INPUT RECORDS
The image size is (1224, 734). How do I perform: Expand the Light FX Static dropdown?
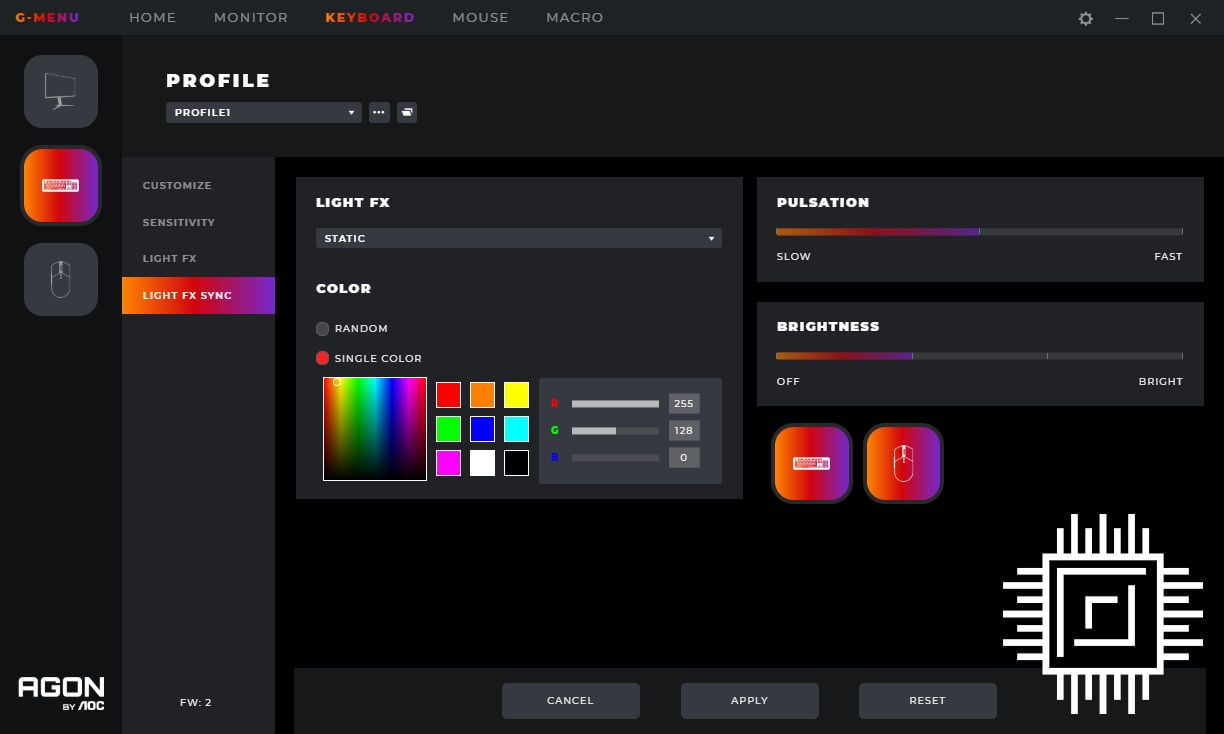click(x=518, y=238)
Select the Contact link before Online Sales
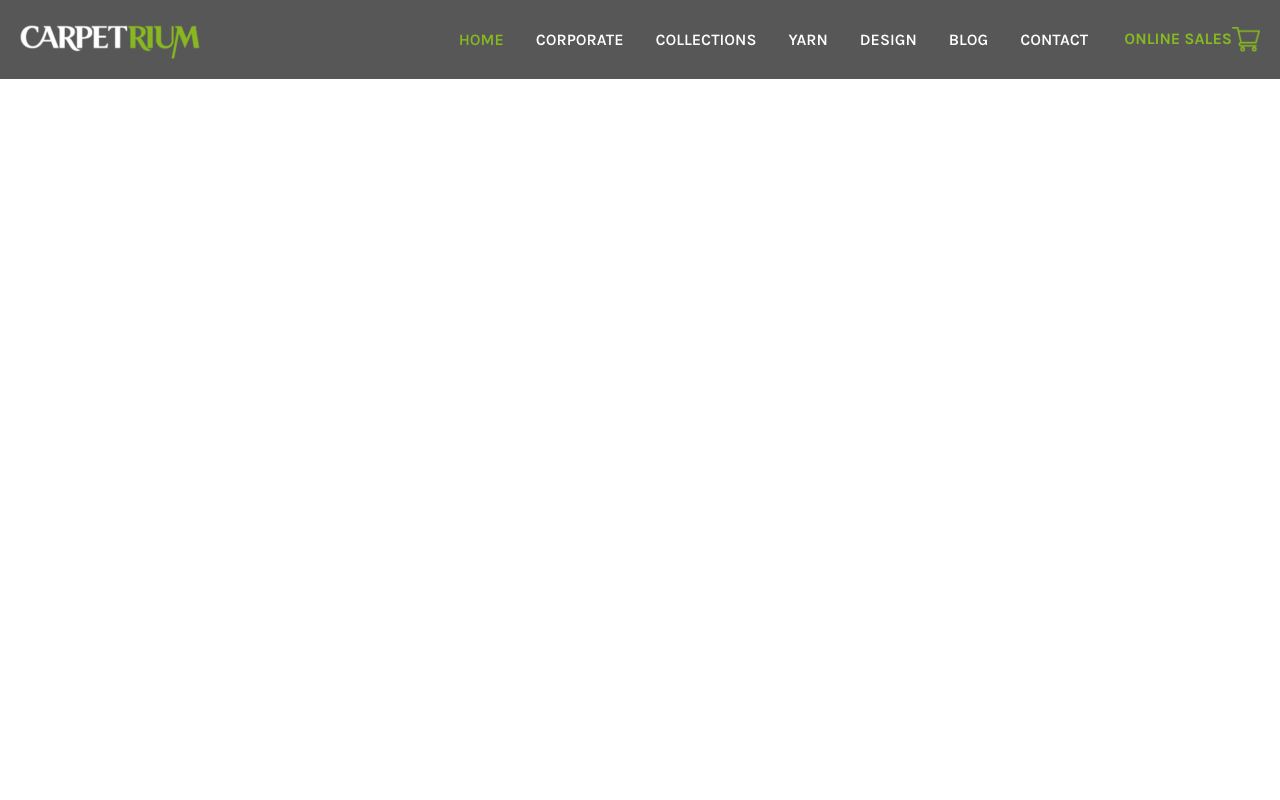The image size is (1280, 800). (x=1054, y=40)
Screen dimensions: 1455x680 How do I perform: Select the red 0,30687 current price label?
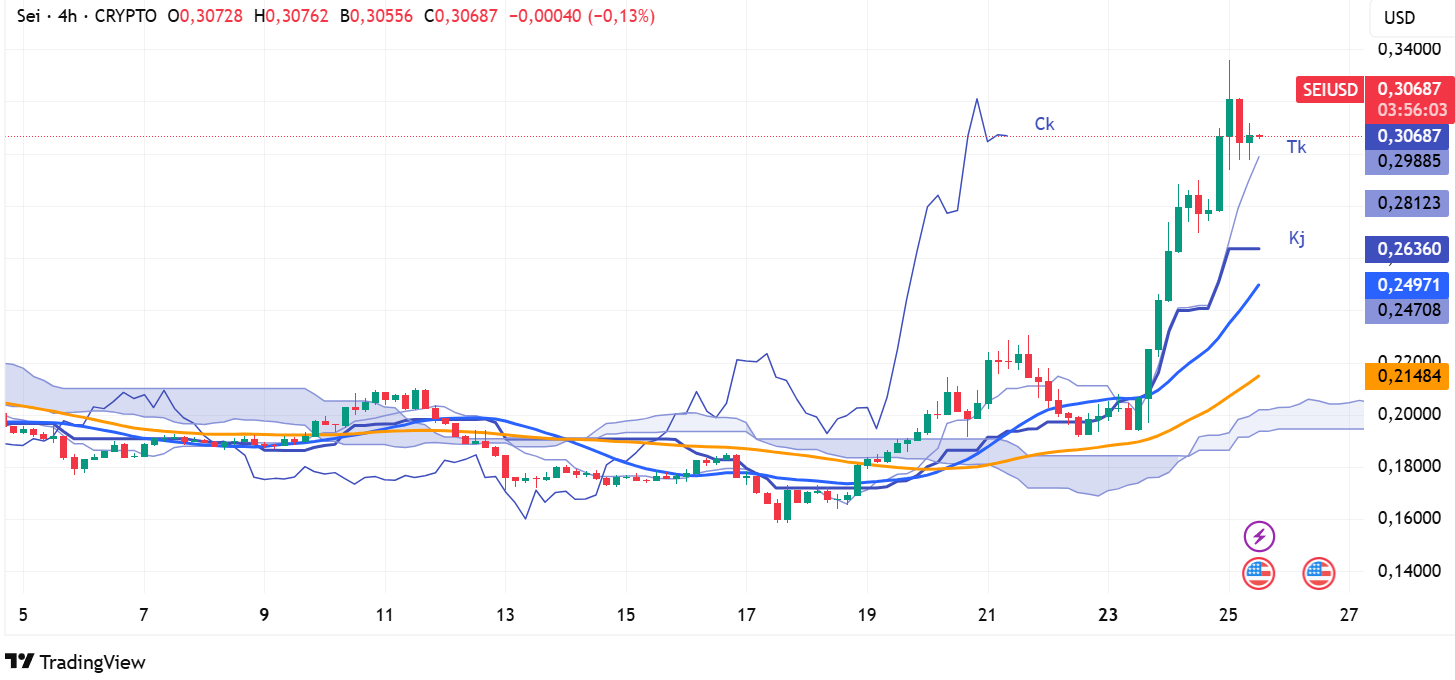(x=1409, y=89)
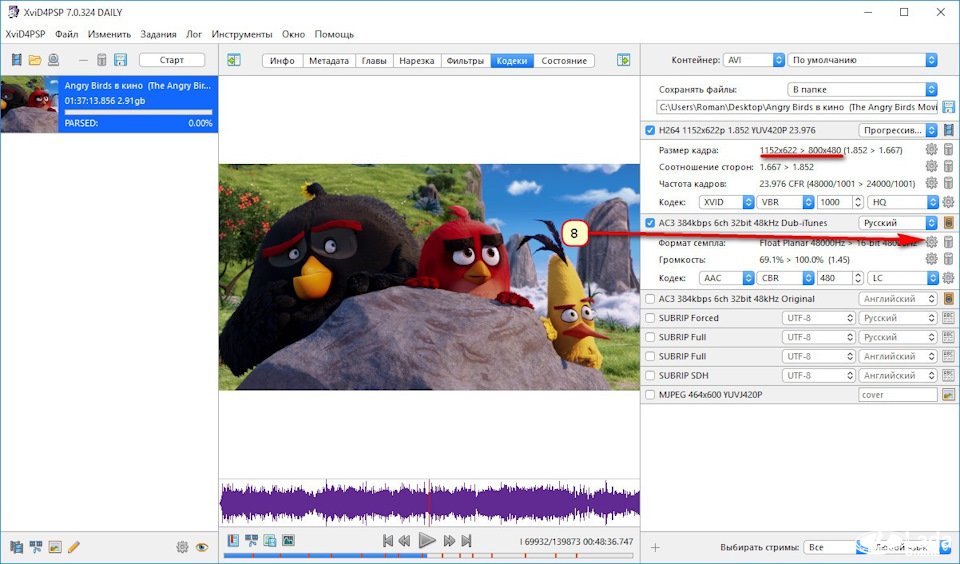Enable the AC3 Original audio stream

[x=651, y=299]
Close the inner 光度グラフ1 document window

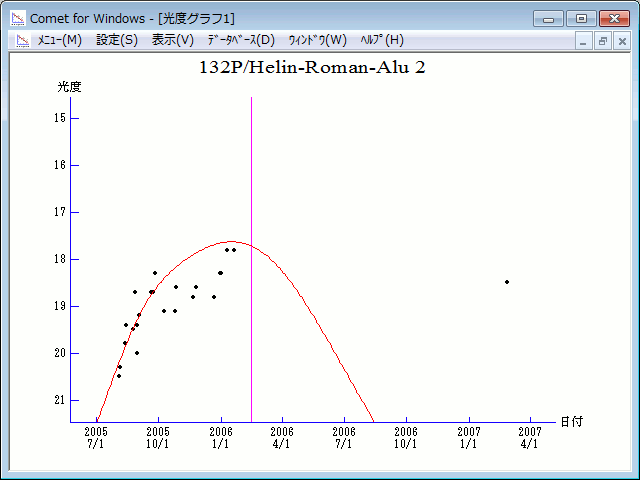pos(621,41)
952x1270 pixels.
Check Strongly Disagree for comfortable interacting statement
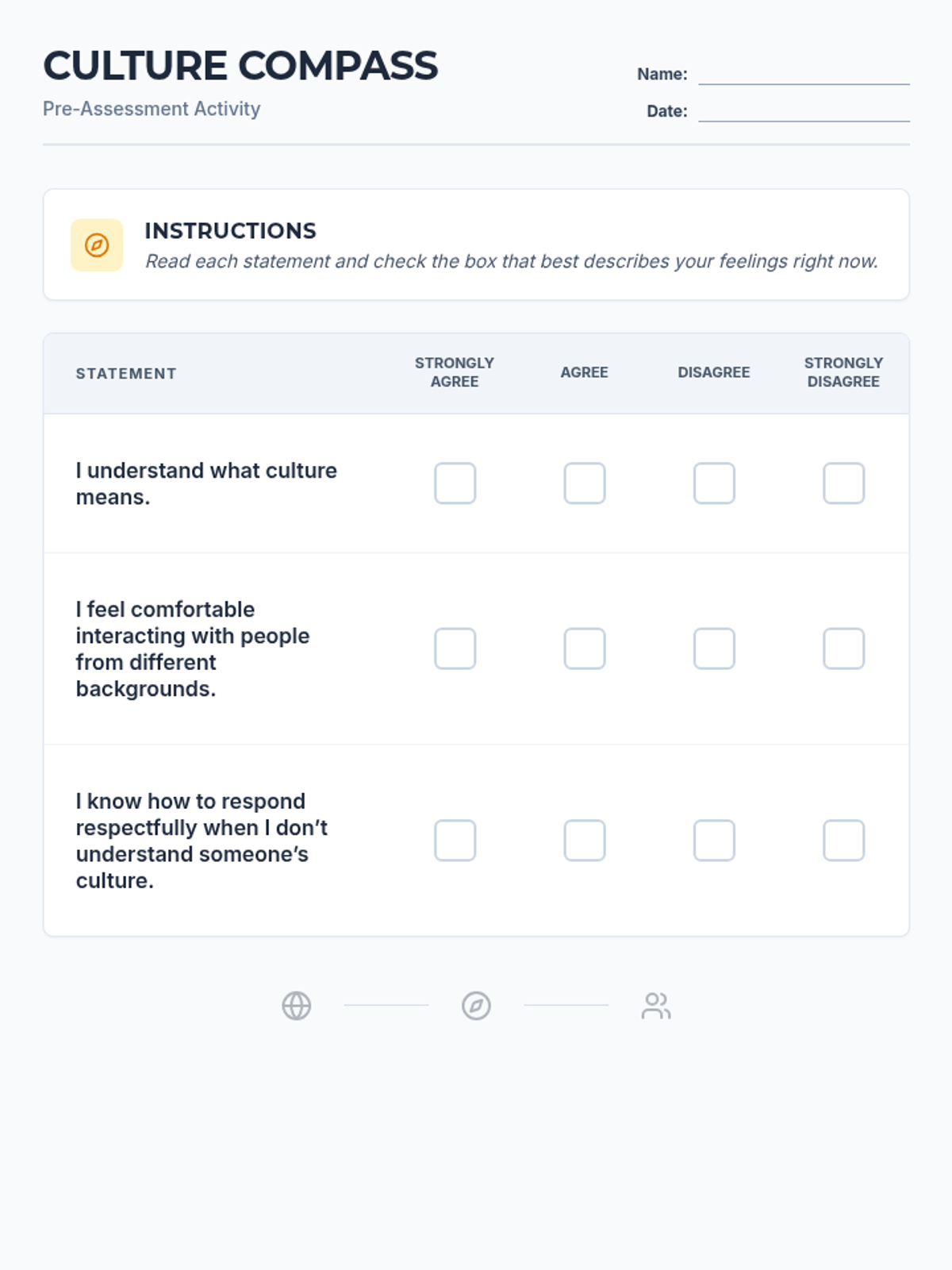[x=843, y=648]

TRY IT
Give again, word for word, the lines above from the one with "Check Strongly Disagree" through the final line of the data, both ends included. Do not copy any picture.

REPLY TO THE EXERCISE
Check Strongly Disagree for comfortable interacting statement
[x=843, y=648]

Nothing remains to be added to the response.